■ DATASET RECORDS ■
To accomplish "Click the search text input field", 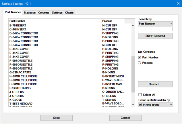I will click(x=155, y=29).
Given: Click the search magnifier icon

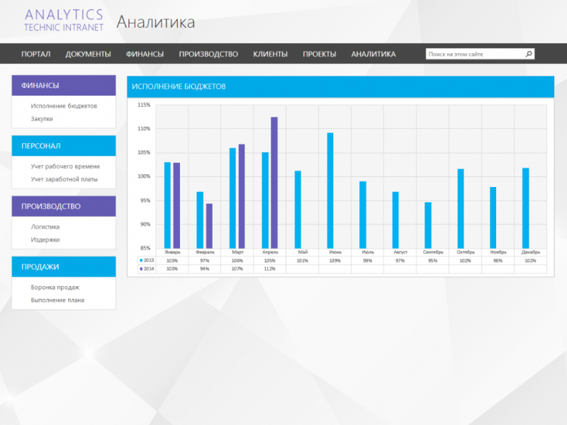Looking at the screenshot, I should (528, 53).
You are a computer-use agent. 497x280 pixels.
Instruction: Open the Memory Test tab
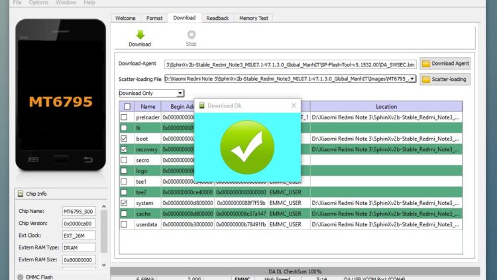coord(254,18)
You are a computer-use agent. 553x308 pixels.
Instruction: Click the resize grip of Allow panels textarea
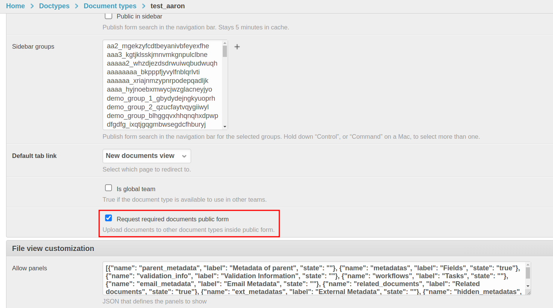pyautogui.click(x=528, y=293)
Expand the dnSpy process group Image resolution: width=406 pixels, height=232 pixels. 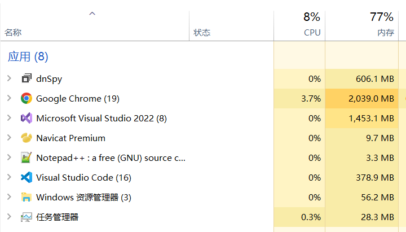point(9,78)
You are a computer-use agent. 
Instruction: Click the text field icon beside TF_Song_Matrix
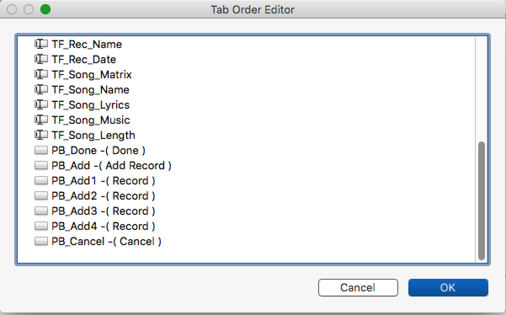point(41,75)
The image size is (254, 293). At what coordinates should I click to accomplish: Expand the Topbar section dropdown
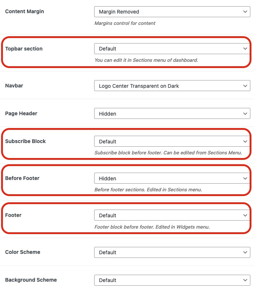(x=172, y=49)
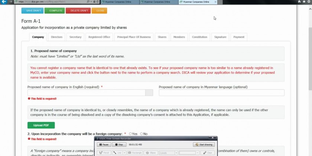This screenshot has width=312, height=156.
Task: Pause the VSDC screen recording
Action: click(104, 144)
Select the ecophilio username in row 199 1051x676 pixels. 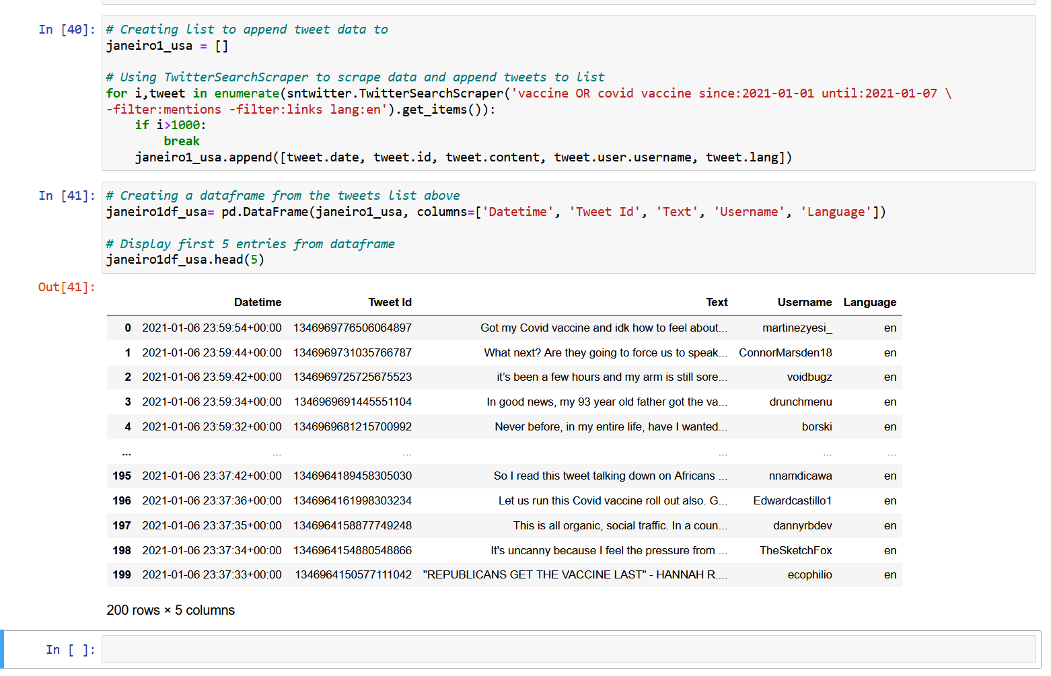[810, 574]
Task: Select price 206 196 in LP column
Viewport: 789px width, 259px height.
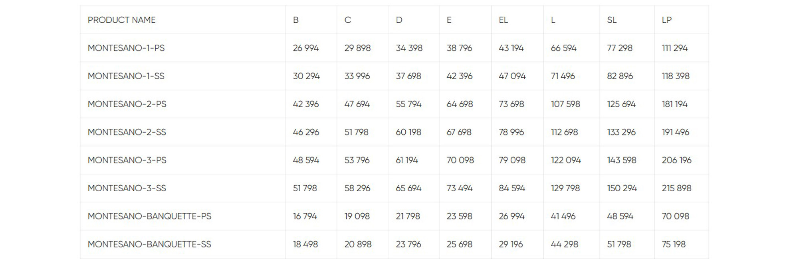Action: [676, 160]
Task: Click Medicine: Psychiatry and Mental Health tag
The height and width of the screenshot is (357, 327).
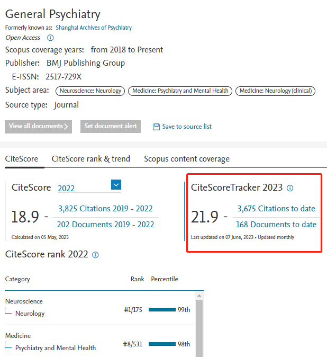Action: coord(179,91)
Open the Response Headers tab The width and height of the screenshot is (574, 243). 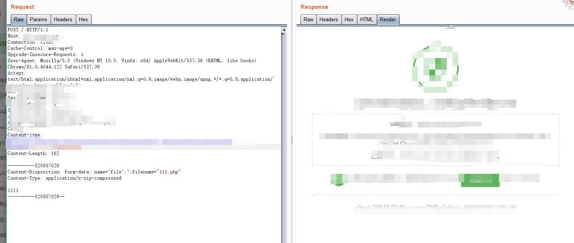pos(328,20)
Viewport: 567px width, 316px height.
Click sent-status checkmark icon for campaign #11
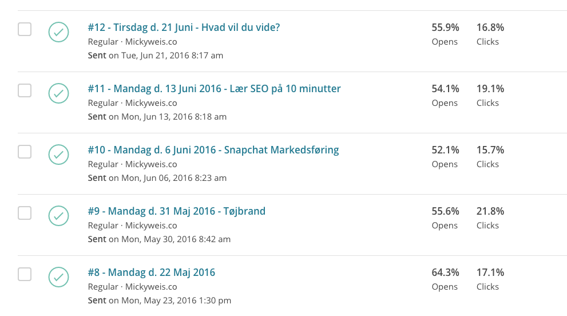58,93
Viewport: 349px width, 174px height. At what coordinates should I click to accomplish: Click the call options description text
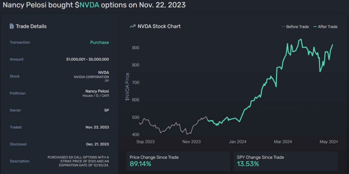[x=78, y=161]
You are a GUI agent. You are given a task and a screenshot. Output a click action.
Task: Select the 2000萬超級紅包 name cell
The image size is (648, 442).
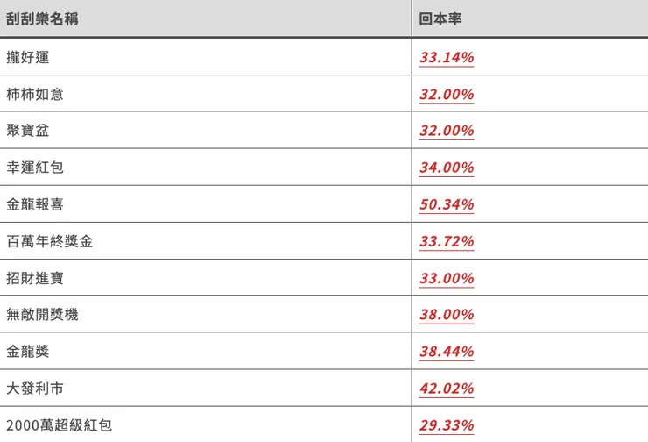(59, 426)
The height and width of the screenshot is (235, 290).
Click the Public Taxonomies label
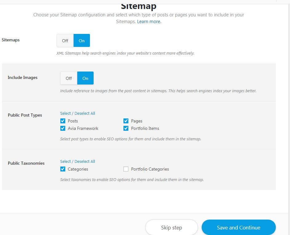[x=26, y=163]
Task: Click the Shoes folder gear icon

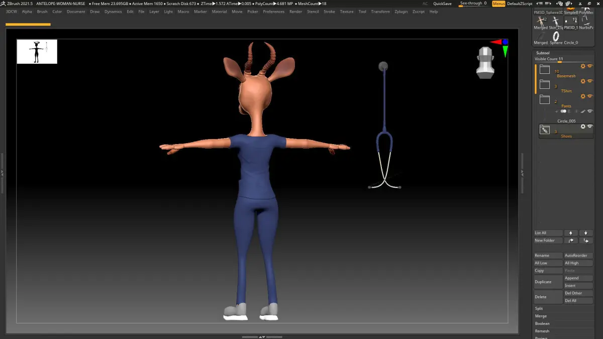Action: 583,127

* * *

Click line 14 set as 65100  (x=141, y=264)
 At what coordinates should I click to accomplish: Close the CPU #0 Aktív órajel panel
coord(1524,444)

■ INSTRUCTIONS FOR THE TASK ■
If a line in the records above contains the string "computer", copy that line out.

■ EXERCISE ANSWER ■
You are a computer-use agent. 497x280 pixels.
You are a computer-use agent. 553x308 pixels.
You are a computer-use agent. 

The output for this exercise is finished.